Return every line of the records that includes the string "size".

Collected data entries
********

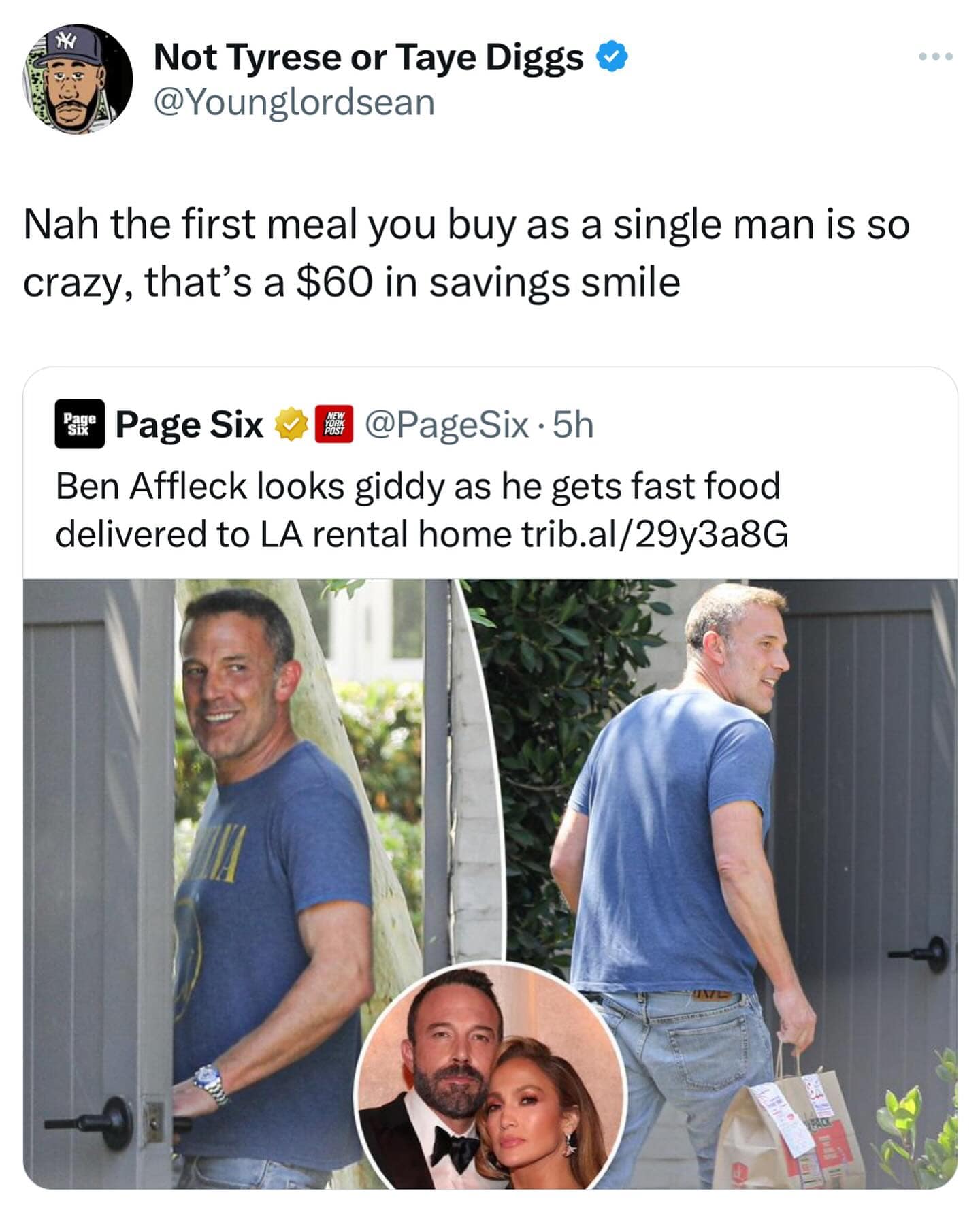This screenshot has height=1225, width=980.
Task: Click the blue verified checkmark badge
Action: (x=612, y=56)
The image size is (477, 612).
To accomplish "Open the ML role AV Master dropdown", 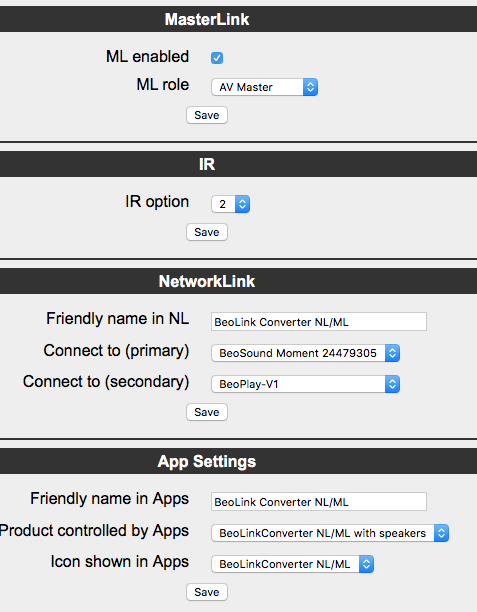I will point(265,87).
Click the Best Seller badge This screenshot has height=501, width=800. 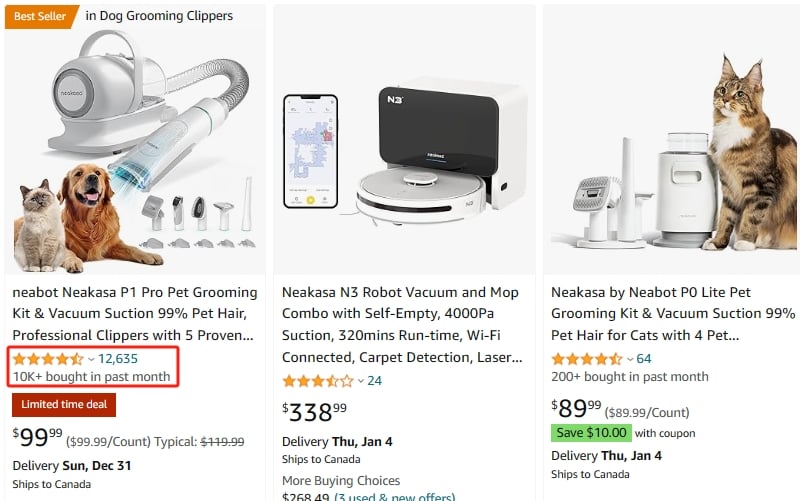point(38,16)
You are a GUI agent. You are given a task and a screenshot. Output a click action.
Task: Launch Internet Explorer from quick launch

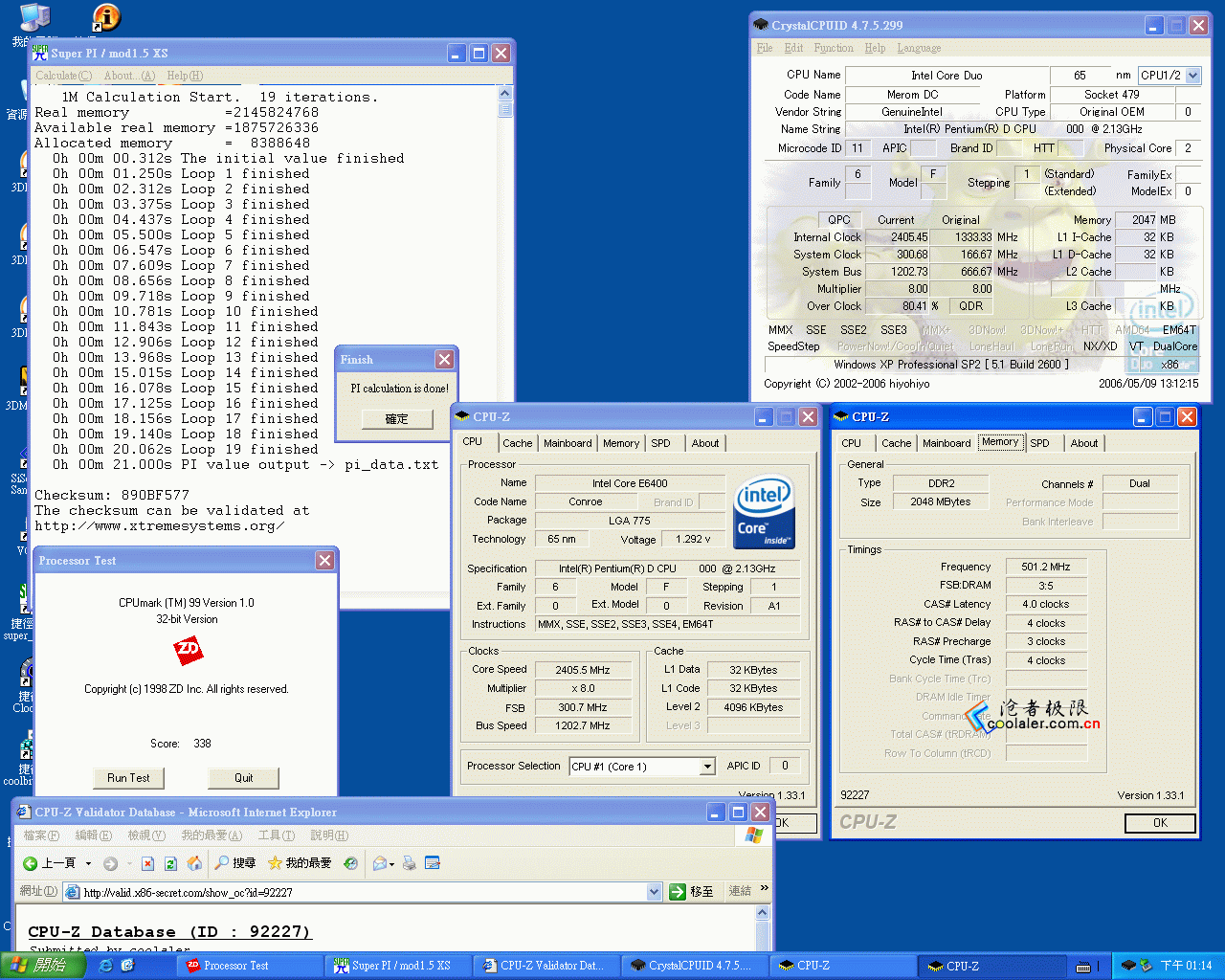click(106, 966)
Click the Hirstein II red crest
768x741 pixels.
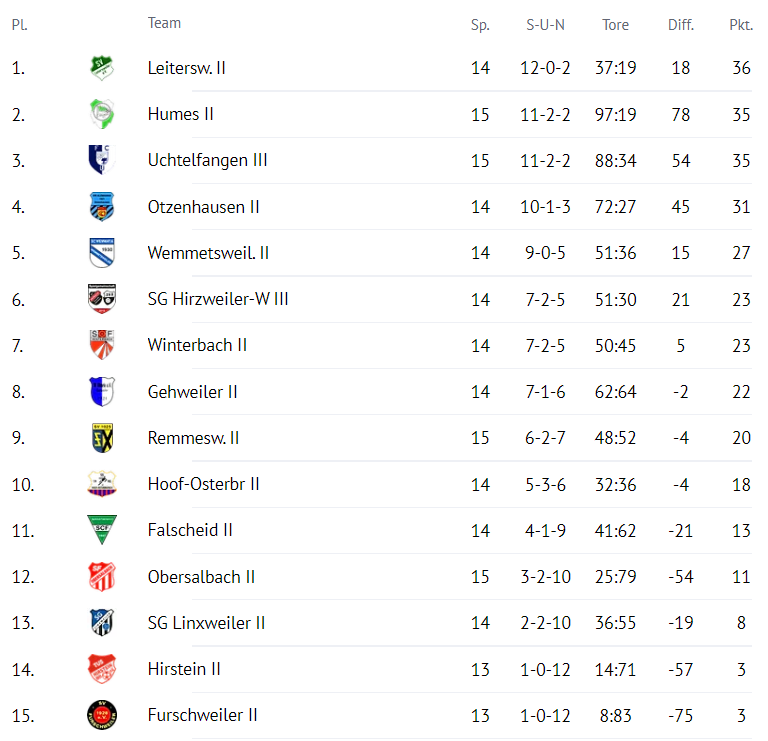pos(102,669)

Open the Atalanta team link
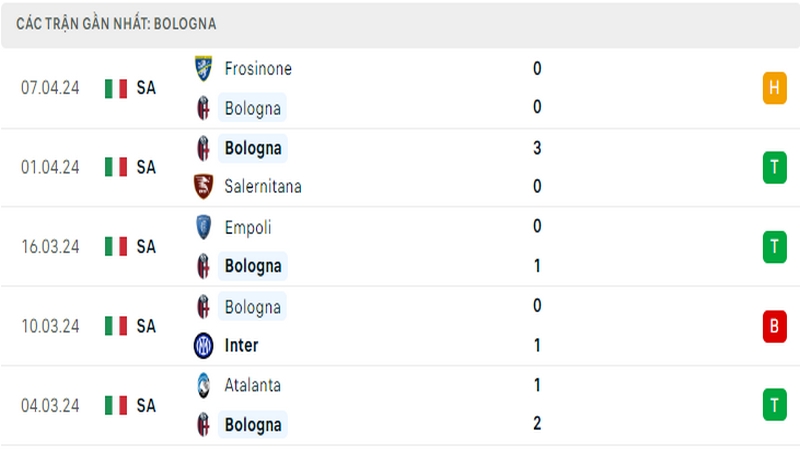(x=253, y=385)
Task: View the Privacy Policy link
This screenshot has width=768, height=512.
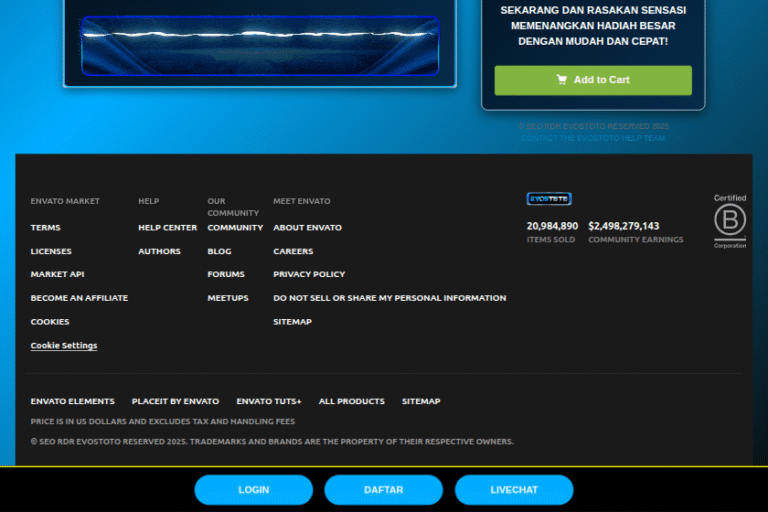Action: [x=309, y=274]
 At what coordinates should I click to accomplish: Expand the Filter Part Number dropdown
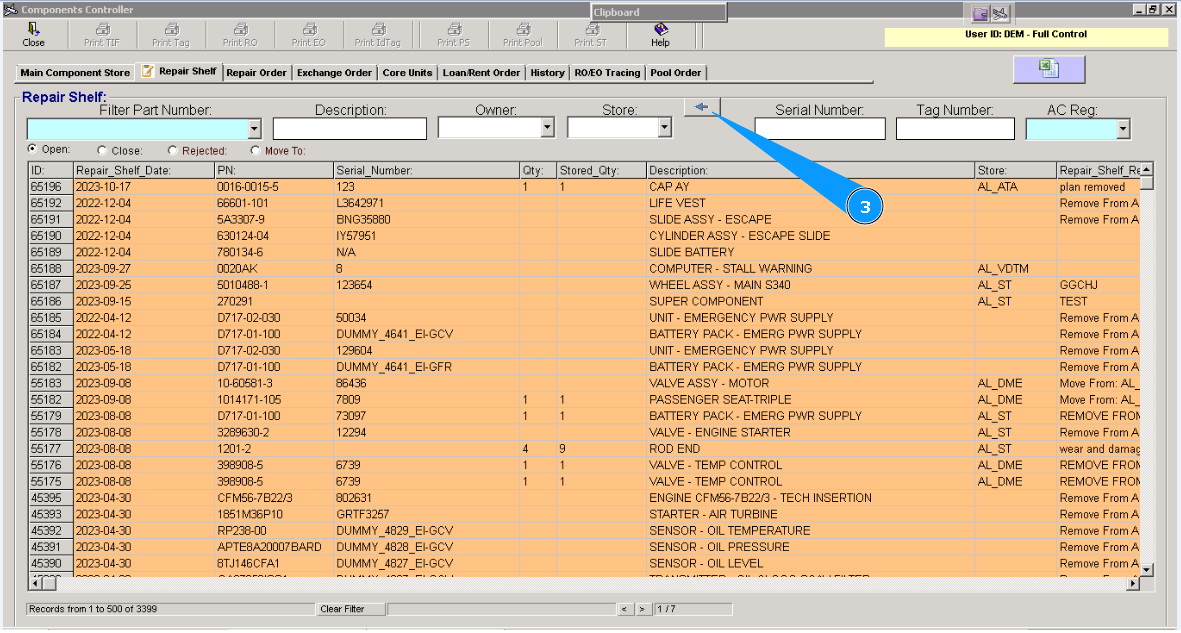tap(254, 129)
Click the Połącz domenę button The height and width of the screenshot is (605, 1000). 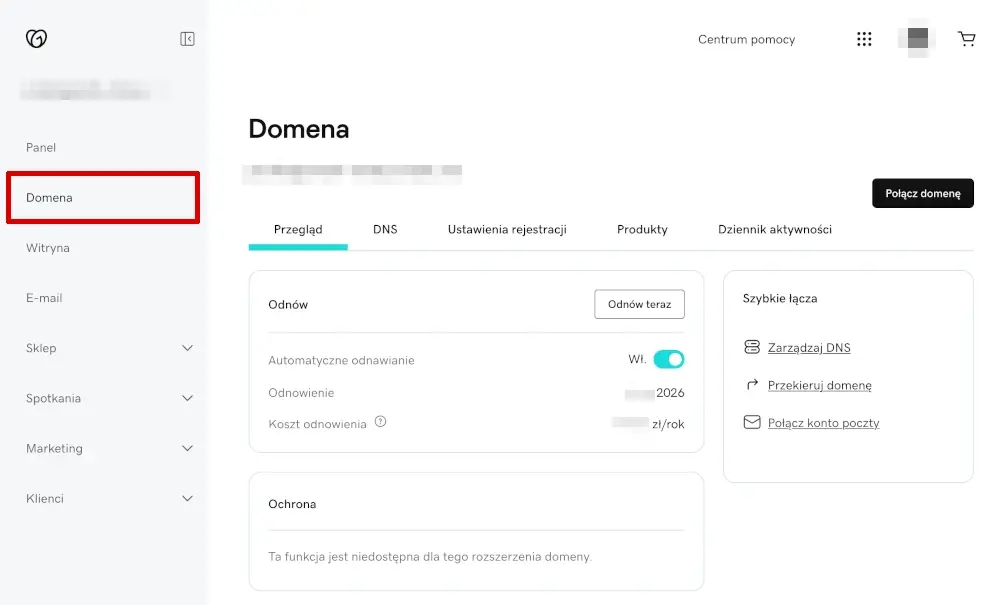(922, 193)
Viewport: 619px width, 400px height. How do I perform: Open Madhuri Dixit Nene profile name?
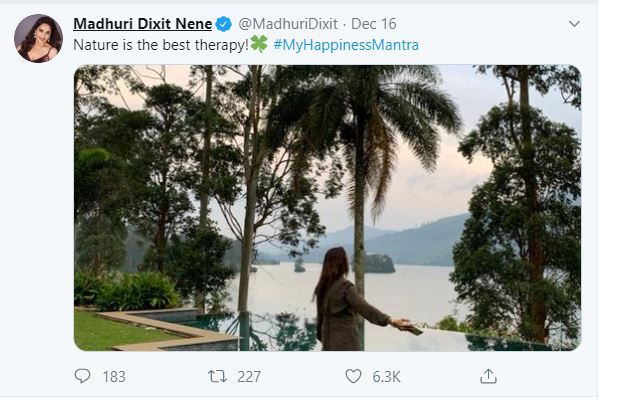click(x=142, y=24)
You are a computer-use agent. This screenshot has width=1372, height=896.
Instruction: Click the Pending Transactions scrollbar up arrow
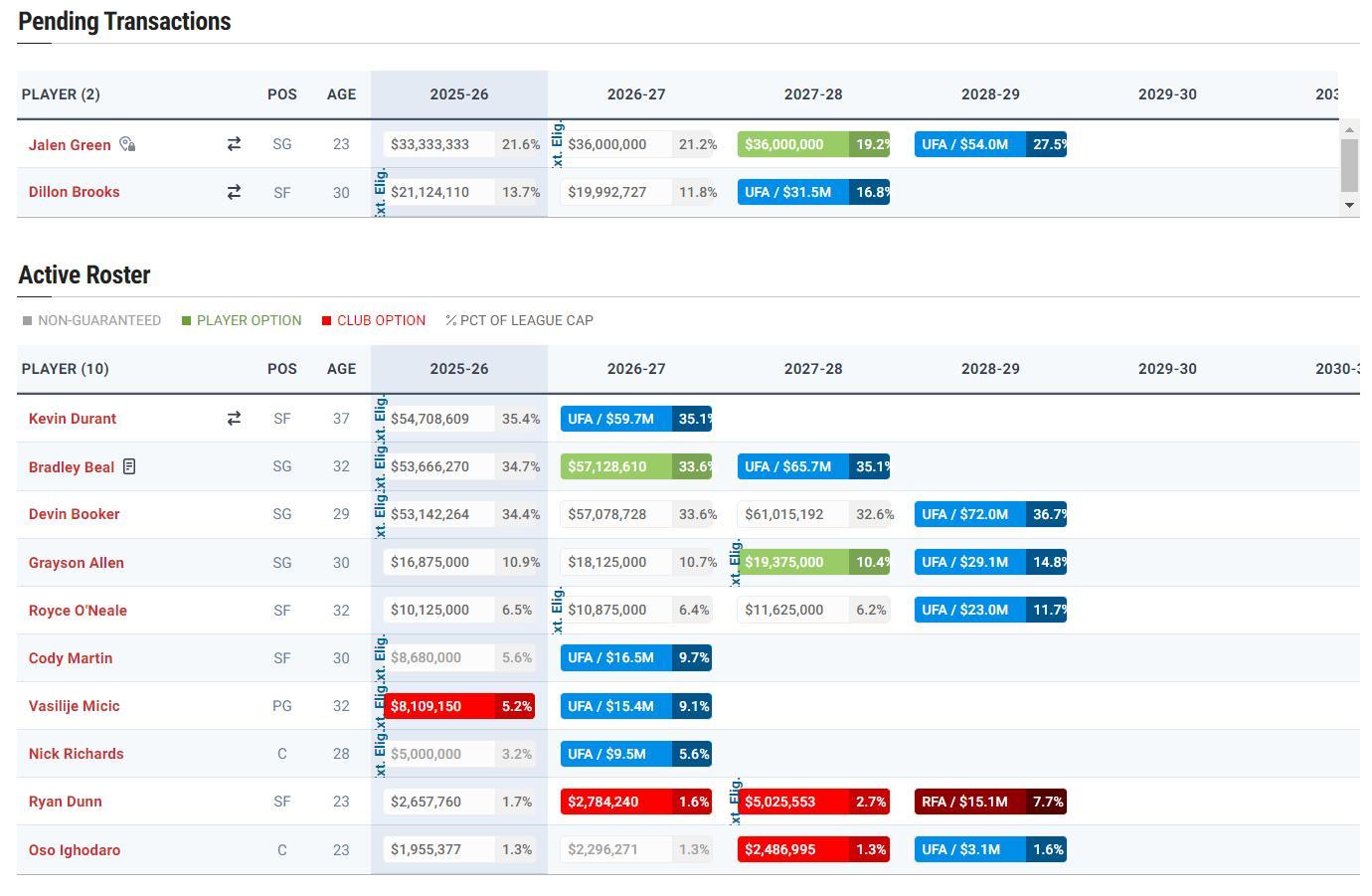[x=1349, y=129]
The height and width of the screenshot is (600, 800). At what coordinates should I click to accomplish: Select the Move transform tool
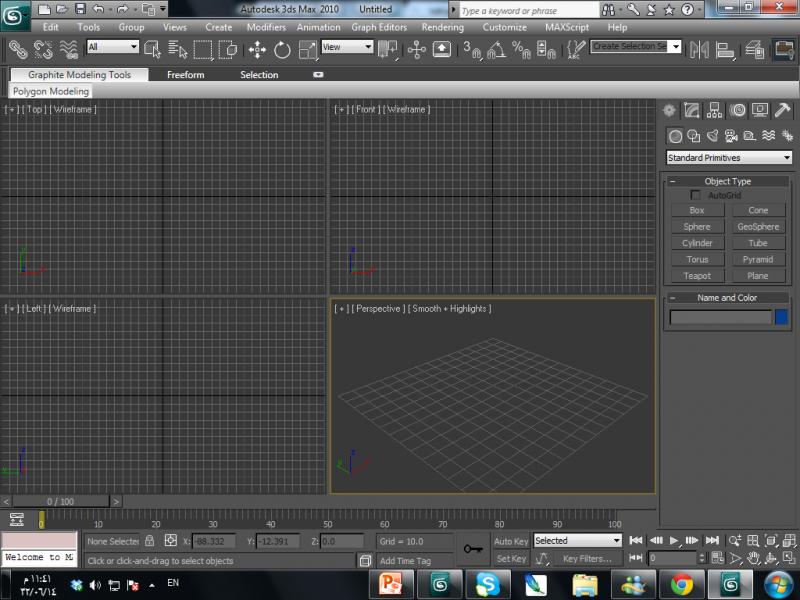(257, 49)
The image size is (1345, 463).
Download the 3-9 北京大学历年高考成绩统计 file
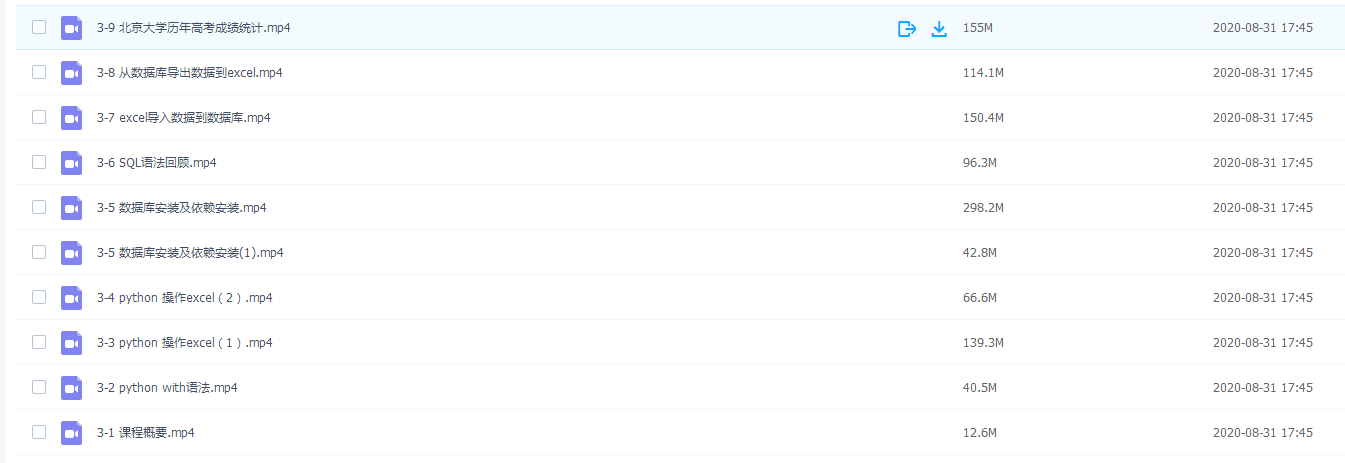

********

* [Output of the task]
The image size is (477, 612).
The image size is (1345, 463).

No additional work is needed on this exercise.